Modeling Fault Propagation Paths in Power Systems: A New Framework Based on Event SNP Systems With Neurotransmitter Concentration

Abstract

To reveal fault propagation paths is one of the most critical studies for the analysis of power system security; however, it is rather difficult. This paper proposes a new framework for the fault propagation path modeling method of power systems based on membrane computing. We first model the fault propagation paths by proposing the event spiking neural P systems (Ev-SNP systems) with neurotransmitter concentration, which can intuitively reveal the fault propagation path due to the ability of its graphics models and parallel knowledge reasoning.

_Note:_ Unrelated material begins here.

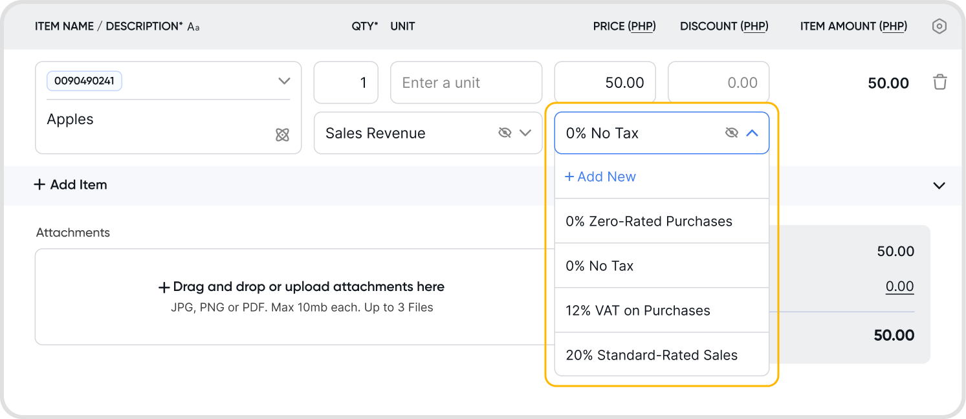Open the Sales Revenue account dropdown arrow
This screenshot has width=966, height=419.
coord(525,133)

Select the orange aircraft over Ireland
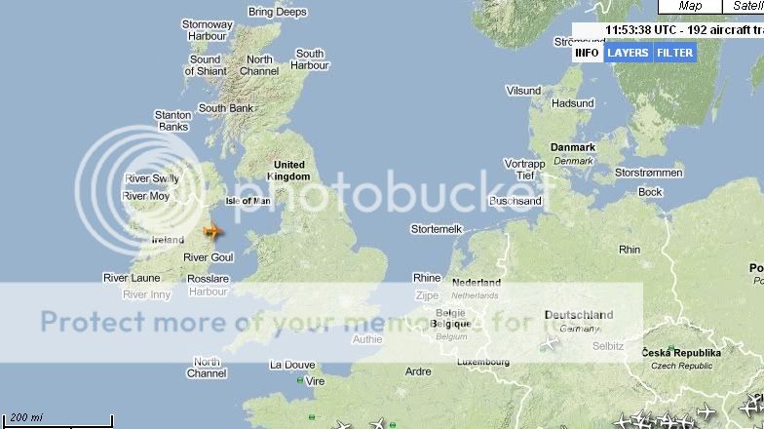[212, 232]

The neurotransmitter concentration is used to represent the probability and gravity degree of fault propagation among synapses. Then, to reduce the dimension of the Ev-SNP system and make them suitable for large-scale power systems, we propose a model reduction method for the Ev-SNP system and devise its simplified model by constructing single-input and single-output neurons, called reduction-SNP system (RSNP system). Moreover, we apply the RSNP system to the IEEE 14- and 118-bus systems to study their fault propagation paths. The proposed approach first extends the SNP systems to a large-scaled application in critical infrastructures from a single element to a system-wise investigation as well as from the post-ante fault diagnosis to a new ex-ante fault propagation path prediction, and the simulation results show a new success and promising approach to the engineering domain.